Uh huh, Danny. *grin* (How's your friend doing? Feel free to ignore that if you don't want to talk about it.) My ex-fiance worked in England for a while as a contractor. He'd get in at 8. His co-workers rolled in around 9 or 10. They'd go to lunch at their local. He'd go back to work. Maybe they'd come back from the pub, maybe they wouldn't. At one point they told him (sort of joking) that he was making them look bad with the higherups, so stay longer at the pub, would he? I'm guessing this is an extreme.
Zina - I missed the notice about the Louisville session. Um where was it. I checked the SCTLS site?? It is a bit of a drive for me but you never know when I might show up on yer end of town. I've thought that I would have to get a good early start to make the one that starts at noon. Yep - I can just see me showing up all bright eyed just as everyones packing it up to leave. But the one that starts at 2p and goes till 5p might be a little more doable for me
Oh and thanks on the interesting note bout The Yankee Doodle tune. (But why'd he call it macaroni) - " Stuck a feather in his hat and called it macaroni" (?) Oh well.
Yes Zina, they were the good old days. Down the pub for a couple of pints every lunchtime. Down the pub for several every Friday, and never much work done on a Friday afternoon. And if there was a birthday, or someone was leaving ... well ....
But sadly it's not like that any more.
Ehh? I must've missed out... no that's a lie. But I never did like or do too much lunchtime drinking. Made up for it in the evening, though..
There used to be a session on in Dublin on Wednesday afternoons! - cos that was the day people got their giros. Some mates of mine used to go. Might still be going, for all I know....
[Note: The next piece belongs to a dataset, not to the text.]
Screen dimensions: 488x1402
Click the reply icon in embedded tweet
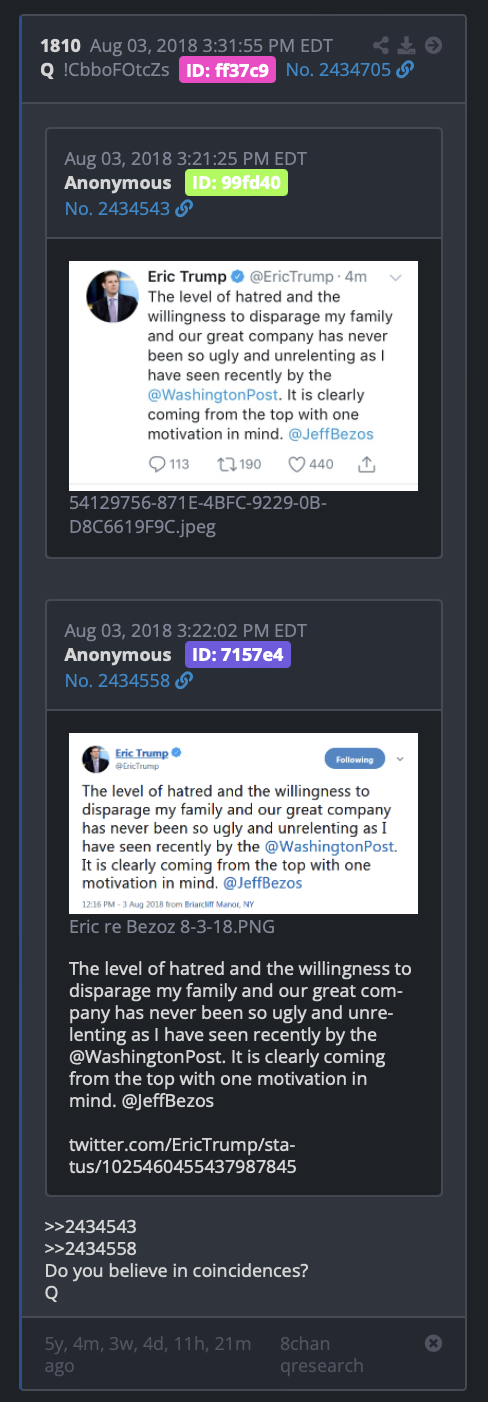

"Macaroni" was once a descriptive for the flourishes of a dandy, called by satirists and eventually themselves Macaroni's (I assume after the fancy pasta), swells in the 1700's or so who loved to add furbelows and ruffles and feathers and other decoration to their clothing. The lyrics of Yankee Doodle describe a rustic in the big city who thinks he's fascinating to women even though he rides a pony rather than a horse, aping his betters and not knowing enough to know that putting a feather in your hat didn't make you a dandy.
Trivia, my mind is stuffed with it. The things you discover as a theatre costumer...
The British troops used to mock the colonists and their ambitions by playing Yankee Doodle at them. As the war went on, the Americans began taunting them by playing Yankee Doodle back at them. They eventually unofficially adopted the tune as a musical symbol of defiance.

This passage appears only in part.